The Superior Court's decision in Rice reversed the holding of a Blair County judge who granted the defendants' motion for judgment on the pleadings and dismissed the case. The lower court had determined that Rice's claims were barred by the statute of limitations, since the last instance of abuse occurred in 1981, when she was 14 years old. With the two-year statute of limitations beginning to run at the date of her 18th birthday, the statute of limitations for her claims expired in 1987, the trial court said, so it was "constrained" to dismiss the lawsuit.
However, the Superior Court panel, led by Judge Deborah Kunselman, said the precedent set in Nicolaou, as well as new information revealed in a grand jury investigation into incidents of abuse within the Altoona-Johnstown Diocese, meant that Rice should be allowed to bring her claims to a jury. In relying on Nicolaou, Kunselman said that case stands for the proposition that evidence about a plaintiff's efforts to investigate a possible civil claim can't be viewed in a vacuum and should be largely left for juries to decide.
Nicolaou stemmed from a medical malpractice suit, where doctors allegedly misdiagnosed the plaintiff's Lyme disease as multiple sclerosis. Despite numerous pieces of evidence—including Facebook posts by the plaintiff—that indicated she thought she suffered from Lyme disease before the statute of limitations expired, the justices ultimately determined that jurors, and not judges, should decide whether the plaintiff acted with due diligence to discovery her injuries tolled the statute of limitations.
Since the 2018 ruling, Nicolaou has come up numerous times, often in the medical malpractice context. With Kunselman using the case as a deciding factor in Rice, the pending appeal now gives the justices an opportunity to provide some clarity about how the ruling may apply to other cases.
Rice's attorney, Alan Perer of Swensen & Perer in Pittsburgh, said the case should apply broadly across the civil litigation landscape.

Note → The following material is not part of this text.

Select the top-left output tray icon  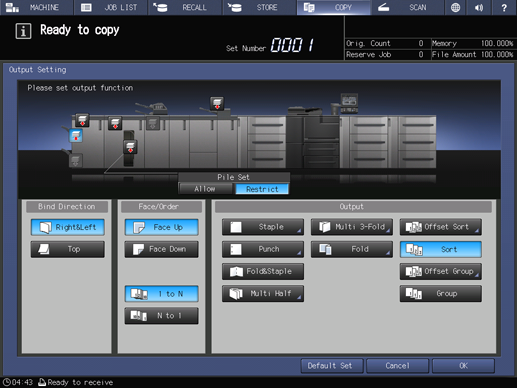[82, 120]
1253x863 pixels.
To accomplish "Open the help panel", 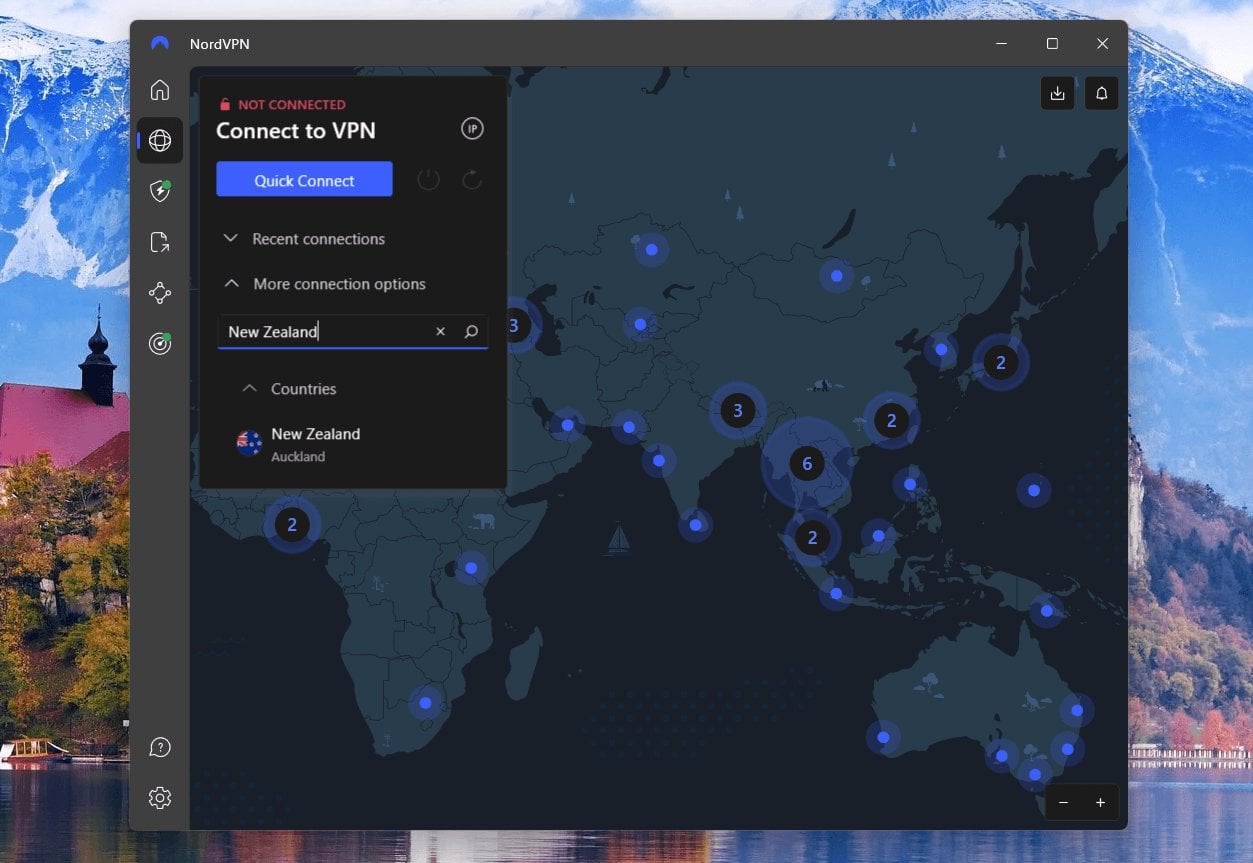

"I can't see anything that would distinguish the Nicolaou case to say it's limited just to medical malpractice," Perer said. "Nothing in the case itself or the holding even hints that this has limited applicability. The discovery rule and fraudulent concealment, it says these are factual matters in every case, and for a jury to decide."
Another significant issue the justices may address in the Rice appeal deals with the role of fiduciaries and their potentially ongoing duties to report issues.

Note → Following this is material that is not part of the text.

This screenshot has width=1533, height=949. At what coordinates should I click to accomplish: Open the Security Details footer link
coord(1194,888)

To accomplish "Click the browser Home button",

The second question the justices agreed to hear argument on is whether "the Superior Court commit[ed] reversible error by establishing for the first time a rule whereby a fiduciary once in a confidential relationship owes a never-ending duty to speak after the end of the relationship, thereby eliminating a plaintiff's duty to exercise due diligence and conduct a reasonable investigation in support of his/her causes of action?"

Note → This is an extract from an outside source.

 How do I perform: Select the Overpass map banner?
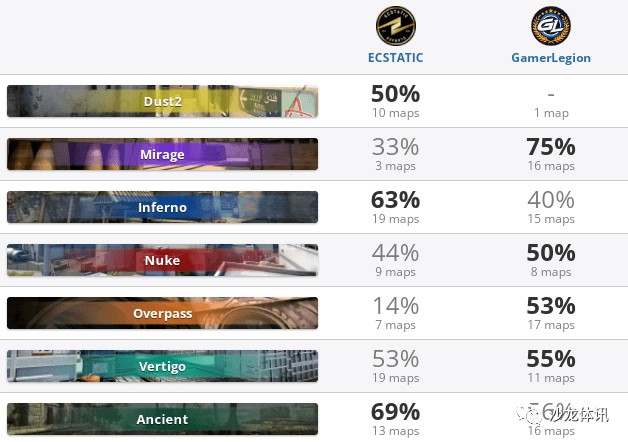(163, 313)
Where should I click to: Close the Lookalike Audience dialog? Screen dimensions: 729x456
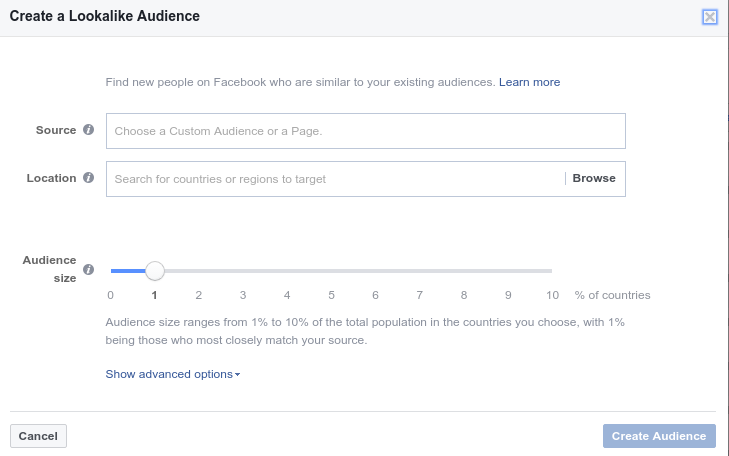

Kunselman's ruling had noted Rice's contention that, since she played organ at the church and occasionally helped clean the facility, the diocese owed her a fiduciary duty to disclose its history of abuse. In evaluating the claim, Kunselman discussed federal precedent that used "the parishioner-plus rule" to establish a fiduciary duty for those parishioners who have elevated confidential relationships with the church. Kunselman ultimately determined the rule should apply in Rice's case, and said a jury should determine whether the diocese owed her a fiduciary duty.
Perer said Pennsylvania does not have any strict rules about when a person or organization has a fiduciary duty to disclose, and Rice could provide further clarity on that issue as well. Guidance on those questions, he said, could have significant implications from groups like the Boy Scouts, and the wide swath of universities that have seen abuse scandals recently.
However, if the justices decide to keep their ruling in Rice narrow and have it only apply to abuse litigation, the eventual decision will still have significant impacts for hundreds, if not thousands, of plaintiffs and organizations across the state involved in abuse litigation.